**Quoted text:**
★ ★ ★
Skip to content

Monitoring

The operator exports Prometheus metrics about its own reconciliation loops and the state of every managed Nextcloud, NextcloudInstance, NextcloudPool and HelmRelease. A ServiceMonitor and two Grafana dashboards (Overview + Detail) ship with the chart and as optional flat-YAML manifests.

Metrics are opt-in on both install paths.

Quick start

Helm install

helm upgrade --install nextcloud-operator ./chart \
  --set metrics.enabled=true \
  --set metrics.serviceMonitor.enabled=true \
  --set metrics.grafana.enabled=true

This creates:

  • Container port metrics/9090 and environment variables on the Deployment
  • A Service exposing port 9090
  • A ServiceMonitor (requires the Prometheus Operator CRDs)
  • Two ConfigMaps, one per dashboard, labelled grafana_dashboard: "1" so the Grafana sidecar picks them up automatically

Flat YAML install

# 1. Enable metrics in the operator deployment (edit METRICS_ENABLED to "true")
kubectl -n nextcloud-operator-system set env deploy/nextcloud-operator METRICS_ENABLED=true

# 2. Apply the monitoring stack
kubectl apply -f deploy/monitoring.yaml \
              -f deploy/dashboard-overview.yaml \
              -f deploy/dashboard-detail.yaml

deploy/monitoring.yaml contains the Service and ServiceMonitor. The two dashboard ConfigMaps are regenerated from the chart via make sync-dashboards.

Prerequisites

Component Required for
Prometheus + prometheus-operator CRDs ServiceMonitor scraping
Grafana with the sidecar dashboard loader Auto-loading the shipped dashboards

If you run a stand-alone Grafana, import the JSON from chart/dashboards/ directly.
★ ★ ★
**Problem set:**
A – Decide whether each statement below agrees with the monitoring documentation. Answer yes or no and quote the deciding words: (i) Metrics are enabled by default when the operator is installed. (ii) The Helm install creates a Service that exposes port 9090. (iii) With a stand-alone Grafana, the dashboard JSON should be imported directly from chart/dashboards/.
B – In the monitoring documentation, what label is placed on the dashboard ConfigMaps so that the Grafana sidecar loads them automatically?
C – Continue the monitoring documentation for a paragraph or two, starting right after its final sentence.

**Dataset section:**
★ ★ ★
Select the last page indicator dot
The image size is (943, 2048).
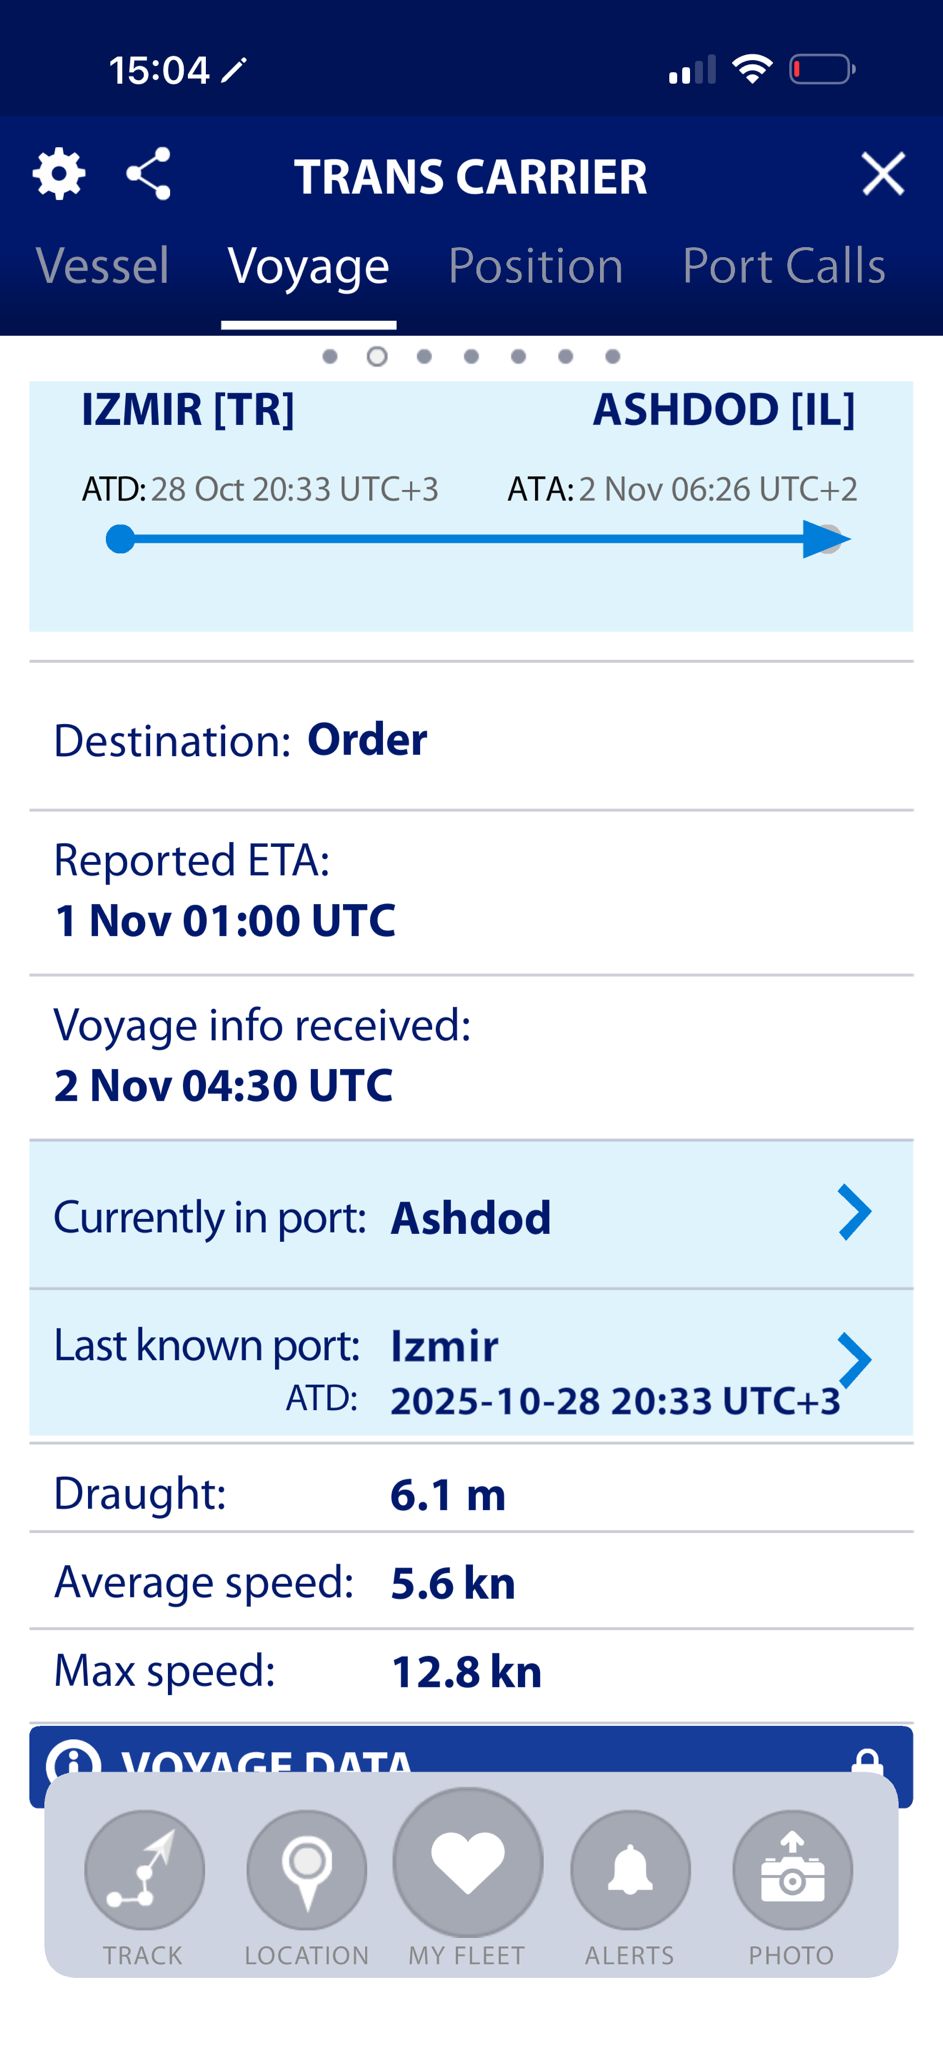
★ ★ ★
**Expected responses:**
A –
(i) No: "Metrics are opt-in on both install paths."
(ii) Yes: "A Service exposing port 9090"
(iii) Yes: "If you run a stand-alone Grafana, import the JSON from chart/dashboards/ directly."

B – grafana_dashboard: "1"

C –
Exposed metrics

All metrics are prefixed with nextcloud_operator_.

State gauges (updated by the background collector every 60s)

Metric Type Labels Meaning
nextclouds_total Gauge phase Nextcloud CR count by phase
nextcloudinstances_total Gauge phase NextcloudInstance CR count by phase
nextcloudpools_total Gauge phase NextcloudPool count by phase
nextcloudprofiles_total Gauge NextcloudProfile count
pool_replicas Gauge pool, type (desired/ready/unassigned/assigned) Per-pool replica breakdown
nextcloud_info Gauge name, namespace, phase, instance_name, instance_namespace, profile, url Per-CR identity (always 1)
nextcloudinstance_info Gauge name, namespace, phase, assigned_to (owning Nextcloud name, empty when spare), pool, profile, url Per-NCI identity (always 1)
nextcloudpool_info Gauge name, phase, desired, ready, unassigned, assigned Per-pool identity (always 1)
assignment_info Gauge nextcloud_namespace, nextcloud_name, nextcloud_url, instance_namespace, instance_name, profile, pool, state (assigned/spare) One series per NextcloudInstance. Lets dashboards JOIN tenant identifiers (URL, name) onto K8s workload metrics by instance_namespace. Spare pool instances appear with empty nextcloud_* labels.
nextcloud_condition Gauge name, namespace, type Condition state (1/0/-1 = True/False/Unknown)
nextcloudinstance_condition Gauge name, namespace, type Condition state (1/0/-1 = True/False/Unknown)
helmrelease_ready Gauge namespace, name HelmRelease Ready condition (1/0/-1)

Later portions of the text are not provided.